### Entries provided
%%

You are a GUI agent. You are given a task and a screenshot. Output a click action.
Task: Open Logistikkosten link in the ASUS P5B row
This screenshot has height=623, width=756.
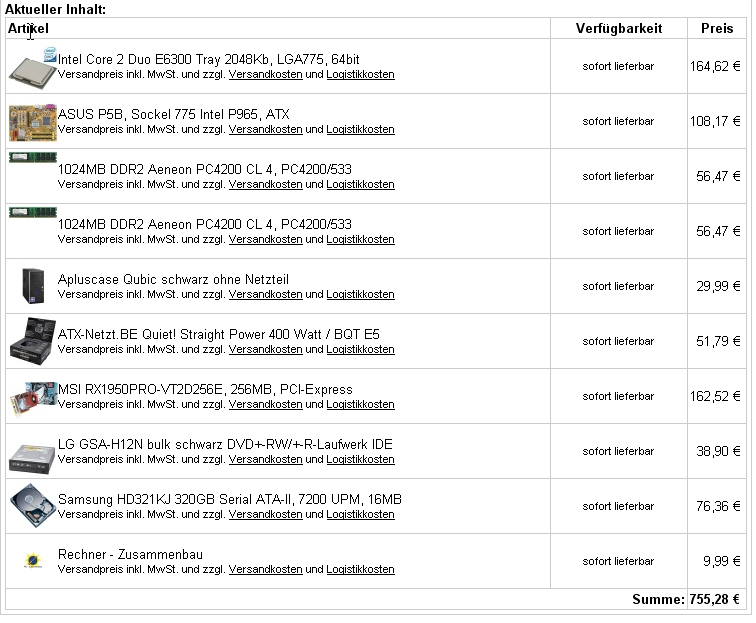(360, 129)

%%
%%

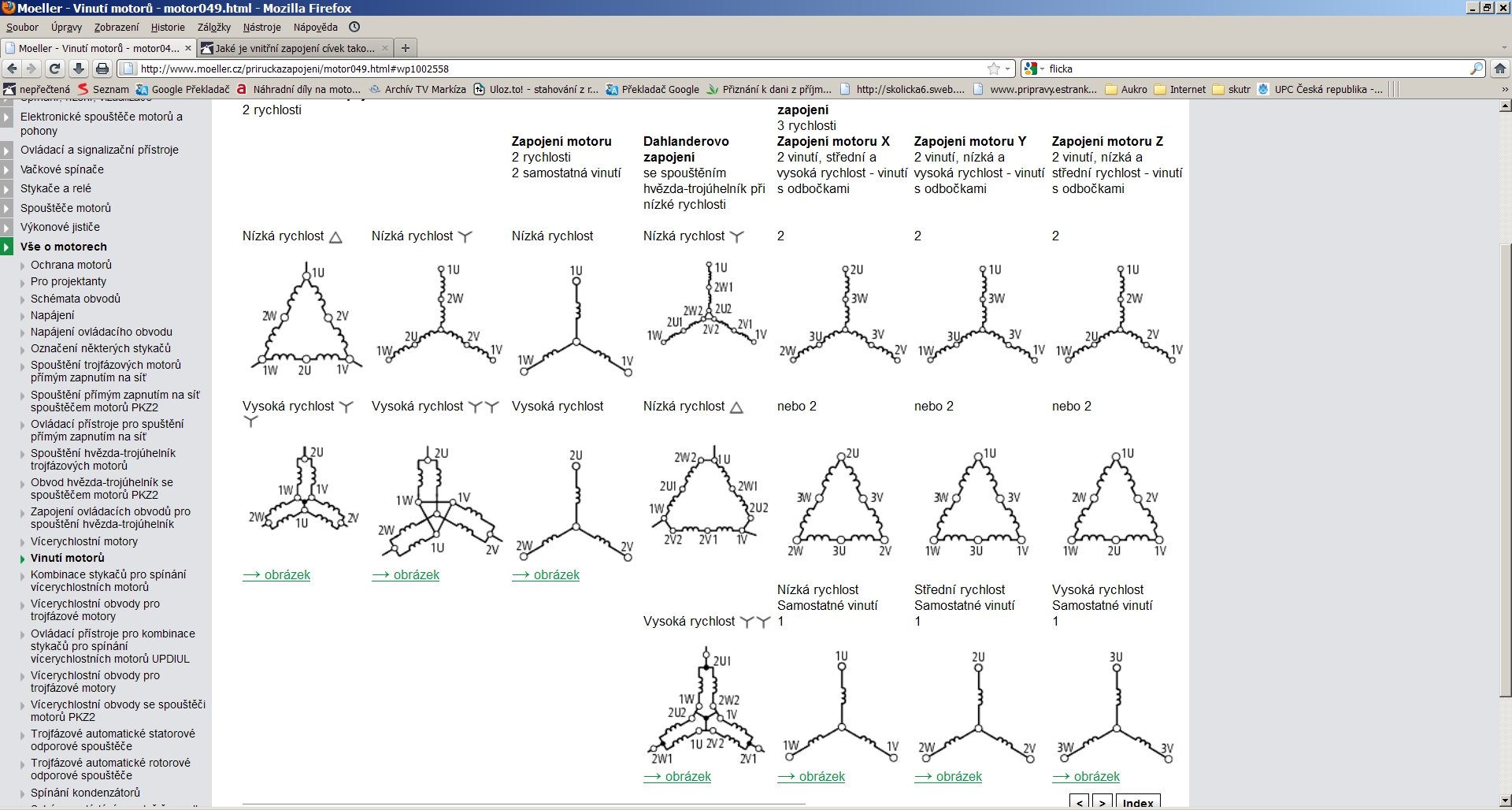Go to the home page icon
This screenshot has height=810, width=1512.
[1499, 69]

%%
%%

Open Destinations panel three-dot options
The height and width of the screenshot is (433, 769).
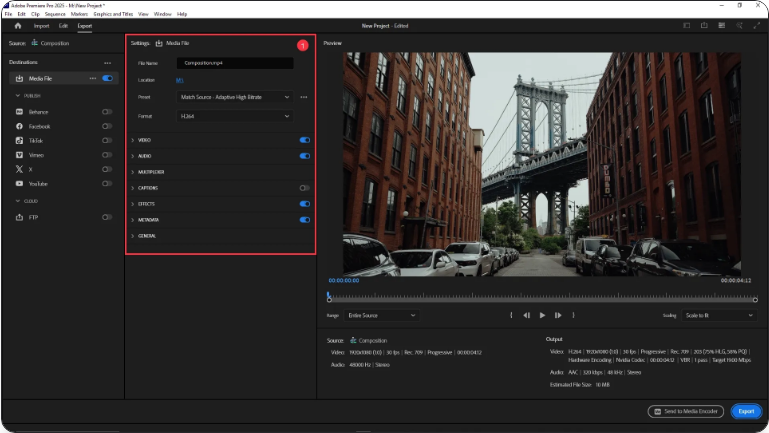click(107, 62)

%%

### Activity
Each line in the material with "Open" in it must be reported.

### Solution to the problem
Task: Open Logistikkosten link in the ASUS P5B row
Open Destinations panel three-dot options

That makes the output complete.